HOT ignited my flame for LE SSERAFIM once again.

The title track "HOT" is addictingly smooth and sultry, but it feels like an unfinished version of what could have been a much stronger song. There is a alluring restraint to it that works immediately. The problem is the runtime. The song clearly needed a bridge and one final chorus after the instrumental break to feel complete. The industry's fixation on two-minute songs continues to undermine otherwise strong material. "HOT" sounds like a great song that stops just before it becomes definitive.

But the real reason this EP ranks first is "Ash".

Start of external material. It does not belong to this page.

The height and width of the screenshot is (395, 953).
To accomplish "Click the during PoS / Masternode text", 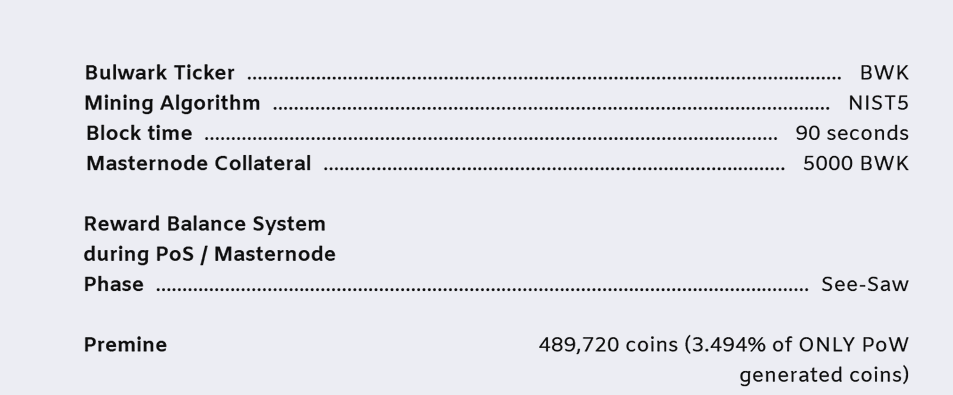I will pos(210,254).
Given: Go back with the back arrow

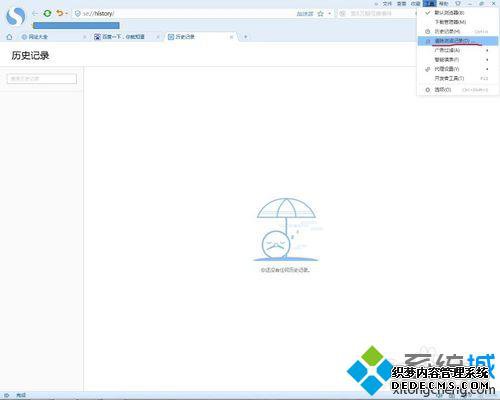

If "Ash" had been promoted as the title track, this release would have been (almost) untouchable. It is, in my view, LE SSERAFIM's strongest song to date. It finally feels like the group is aiming for something bigger. Thematically, it commits to something meaningful rather than aesthetic. The imagery of fire and rebirth is not just decorative. The song builds around it. Pain becomes transformation. Destruction becomes renewal. After two choruses grounded in fire and ash, the final chorus feels like emergence. Renewal after ruin. The metaphor is simple, but it is executed with perfect conviction.

That is what has been missing from some of their recent work. Depth. (Just like H2H!)

HOT is not a flawless album. The runtime issues still persist. Some structural opportunities are left on the table. But as a whole, it restored my investment in the group. In a year where several major acts felt stagnant, this EP stands above most of its competition for me.